┌────────

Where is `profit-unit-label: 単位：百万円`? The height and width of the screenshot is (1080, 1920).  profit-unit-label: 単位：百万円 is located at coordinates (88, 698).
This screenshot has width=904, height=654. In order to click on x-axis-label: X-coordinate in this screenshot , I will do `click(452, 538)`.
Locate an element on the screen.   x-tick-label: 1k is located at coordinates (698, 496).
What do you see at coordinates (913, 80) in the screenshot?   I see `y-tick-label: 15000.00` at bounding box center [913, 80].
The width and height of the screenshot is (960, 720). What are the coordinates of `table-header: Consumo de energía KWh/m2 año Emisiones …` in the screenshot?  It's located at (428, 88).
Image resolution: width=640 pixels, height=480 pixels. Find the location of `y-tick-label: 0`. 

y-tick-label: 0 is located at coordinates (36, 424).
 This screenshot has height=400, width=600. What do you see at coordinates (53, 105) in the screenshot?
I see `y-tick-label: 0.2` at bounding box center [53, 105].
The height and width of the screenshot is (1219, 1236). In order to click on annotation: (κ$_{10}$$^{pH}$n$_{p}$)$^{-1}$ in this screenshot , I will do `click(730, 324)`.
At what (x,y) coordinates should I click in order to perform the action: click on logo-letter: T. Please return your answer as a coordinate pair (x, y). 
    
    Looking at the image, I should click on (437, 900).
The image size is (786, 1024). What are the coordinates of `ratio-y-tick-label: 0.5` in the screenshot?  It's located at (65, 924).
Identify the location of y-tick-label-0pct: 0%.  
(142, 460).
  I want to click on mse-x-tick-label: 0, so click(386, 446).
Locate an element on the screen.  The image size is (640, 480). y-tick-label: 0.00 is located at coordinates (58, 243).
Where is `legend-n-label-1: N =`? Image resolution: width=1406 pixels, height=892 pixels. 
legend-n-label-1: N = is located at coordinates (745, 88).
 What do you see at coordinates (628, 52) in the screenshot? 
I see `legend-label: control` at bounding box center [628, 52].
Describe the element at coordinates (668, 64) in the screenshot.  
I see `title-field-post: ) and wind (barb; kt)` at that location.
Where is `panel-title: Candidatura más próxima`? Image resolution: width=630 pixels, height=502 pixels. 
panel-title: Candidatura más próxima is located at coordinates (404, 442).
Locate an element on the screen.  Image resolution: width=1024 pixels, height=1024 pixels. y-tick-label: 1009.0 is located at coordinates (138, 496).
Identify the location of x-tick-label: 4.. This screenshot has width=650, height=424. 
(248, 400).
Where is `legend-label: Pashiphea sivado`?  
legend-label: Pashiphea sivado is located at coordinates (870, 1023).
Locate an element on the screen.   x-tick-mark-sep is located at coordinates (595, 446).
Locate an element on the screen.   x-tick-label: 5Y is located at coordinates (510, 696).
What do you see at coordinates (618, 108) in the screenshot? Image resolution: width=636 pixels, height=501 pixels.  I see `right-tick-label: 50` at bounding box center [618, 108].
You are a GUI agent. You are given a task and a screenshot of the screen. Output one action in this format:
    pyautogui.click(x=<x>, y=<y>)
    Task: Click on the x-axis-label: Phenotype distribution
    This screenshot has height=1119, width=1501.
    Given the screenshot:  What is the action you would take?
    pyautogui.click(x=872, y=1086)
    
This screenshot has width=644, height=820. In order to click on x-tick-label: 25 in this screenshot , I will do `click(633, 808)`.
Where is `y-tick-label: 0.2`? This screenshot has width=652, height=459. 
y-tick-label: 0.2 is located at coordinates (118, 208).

└────────

Please copy out the lines between the line holding "coordinates (510, 696)." and the line holding "pyautogui.click(x=872, y=1086)", inclusive, keeping each one identical to the original.

**Solution for this problem**
Locate an element on the screen.   x-tick-label: 5Y is located at coordinates (510, 696).
What do you see at coordinates (618, 108) in the screenshot? Image resolution: width=636 pixels, height=501 pixels.  I see `right-tick-label: 50` at bounding box center [618, 108].
You are a GUI agent. You are given a task and a screenshot of the screen. Output one action in this format:
    pyautogui.click(x=<x>, y=<y>)
    Task: Click on the x-axis-label: Phenotype distribution
    This screenshot has height=1119, width=1501.
    Given the screenshot:  What is the action you would take?
    pyautogui.click(x=872, y=1086)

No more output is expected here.